[EXERCISE REQUIREMENTS] Within the entries below, find the portion that opens with the line containing "Open the browser" and closes with the line containing "Select accuracy validation". Retype that portion exactly and only.

Collected data:
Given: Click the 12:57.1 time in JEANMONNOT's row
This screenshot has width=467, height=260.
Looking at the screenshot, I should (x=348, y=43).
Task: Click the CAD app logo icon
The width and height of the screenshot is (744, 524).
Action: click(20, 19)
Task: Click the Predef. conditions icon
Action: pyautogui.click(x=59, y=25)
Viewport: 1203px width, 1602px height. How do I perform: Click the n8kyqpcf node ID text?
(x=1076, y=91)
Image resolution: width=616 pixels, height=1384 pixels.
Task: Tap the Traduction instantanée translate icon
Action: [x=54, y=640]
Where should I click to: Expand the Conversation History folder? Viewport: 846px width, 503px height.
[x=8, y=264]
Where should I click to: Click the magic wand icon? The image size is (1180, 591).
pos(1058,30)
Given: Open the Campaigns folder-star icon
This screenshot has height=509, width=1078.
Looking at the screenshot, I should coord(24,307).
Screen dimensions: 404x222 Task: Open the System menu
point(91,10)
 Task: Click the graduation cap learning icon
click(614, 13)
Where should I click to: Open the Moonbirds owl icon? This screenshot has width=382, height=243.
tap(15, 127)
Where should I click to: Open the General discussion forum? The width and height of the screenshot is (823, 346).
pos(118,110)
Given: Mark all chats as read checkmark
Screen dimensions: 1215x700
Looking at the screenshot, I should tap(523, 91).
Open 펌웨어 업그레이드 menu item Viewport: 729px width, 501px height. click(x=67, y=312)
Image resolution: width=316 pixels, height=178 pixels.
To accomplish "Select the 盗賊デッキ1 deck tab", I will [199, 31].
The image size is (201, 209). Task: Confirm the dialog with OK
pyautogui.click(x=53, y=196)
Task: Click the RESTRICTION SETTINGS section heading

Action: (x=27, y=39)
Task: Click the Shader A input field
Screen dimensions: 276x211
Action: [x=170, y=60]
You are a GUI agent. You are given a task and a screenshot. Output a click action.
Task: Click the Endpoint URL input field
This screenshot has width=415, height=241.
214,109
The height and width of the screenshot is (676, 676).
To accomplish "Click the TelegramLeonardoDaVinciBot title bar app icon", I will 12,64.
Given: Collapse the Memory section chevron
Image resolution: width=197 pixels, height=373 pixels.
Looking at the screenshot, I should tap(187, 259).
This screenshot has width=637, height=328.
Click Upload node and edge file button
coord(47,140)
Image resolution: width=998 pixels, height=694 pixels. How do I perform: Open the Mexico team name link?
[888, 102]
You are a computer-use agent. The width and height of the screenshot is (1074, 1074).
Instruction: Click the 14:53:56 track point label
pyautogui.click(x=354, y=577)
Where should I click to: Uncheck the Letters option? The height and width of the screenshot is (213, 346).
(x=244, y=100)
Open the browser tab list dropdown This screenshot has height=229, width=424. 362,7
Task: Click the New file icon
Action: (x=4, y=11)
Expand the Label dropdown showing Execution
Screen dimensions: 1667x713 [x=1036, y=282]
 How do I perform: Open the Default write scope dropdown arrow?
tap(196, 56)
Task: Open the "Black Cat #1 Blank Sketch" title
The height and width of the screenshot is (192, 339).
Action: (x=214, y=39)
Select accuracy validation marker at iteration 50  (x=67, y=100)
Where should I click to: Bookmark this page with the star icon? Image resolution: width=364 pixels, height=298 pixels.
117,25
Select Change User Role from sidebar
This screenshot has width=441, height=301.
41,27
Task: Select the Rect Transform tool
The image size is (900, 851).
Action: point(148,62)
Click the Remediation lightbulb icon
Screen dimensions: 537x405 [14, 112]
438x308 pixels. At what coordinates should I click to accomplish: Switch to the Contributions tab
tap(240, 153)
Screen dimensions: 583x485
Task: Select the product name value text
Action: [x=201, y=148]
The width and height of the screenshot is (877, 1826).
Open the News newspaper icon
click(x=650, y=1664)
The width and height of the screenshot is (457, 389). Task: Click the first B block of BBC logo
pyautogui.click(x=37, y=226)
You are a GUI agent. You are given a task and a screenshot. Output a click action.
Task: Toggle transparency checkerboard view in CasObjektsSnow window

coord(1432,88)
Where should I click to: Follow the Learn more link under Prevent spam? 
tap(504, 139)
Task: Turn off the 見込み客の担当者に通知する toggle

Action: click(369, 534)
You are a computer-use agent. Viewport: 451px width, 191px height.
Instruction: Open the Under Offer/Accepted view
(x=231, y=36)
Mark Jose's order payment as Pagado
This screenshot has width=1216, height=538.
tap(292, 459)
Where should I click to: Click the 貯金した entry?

[RESULT FOR THIS EXERCISE]
Open the browser tab list dropdown This screenshot has height=229, width=424. 362,7
Task: Click the New file icon
Action: (x=4, y=11)
Expand the Label dropdown showing Execution
Screen dimensions: 1667x713 [x=1036, y=282]
 How do I perform: Open the Default write scope dropdown arrow?
tap(196, 56)
Task: Open the "Black Cat #1 Blank Sketch" title
The height and width of the screenshot is (192, 339).
Action: (x=214, y=39)
Select accuracy validation marker at iteration 50  (x=67, y=100)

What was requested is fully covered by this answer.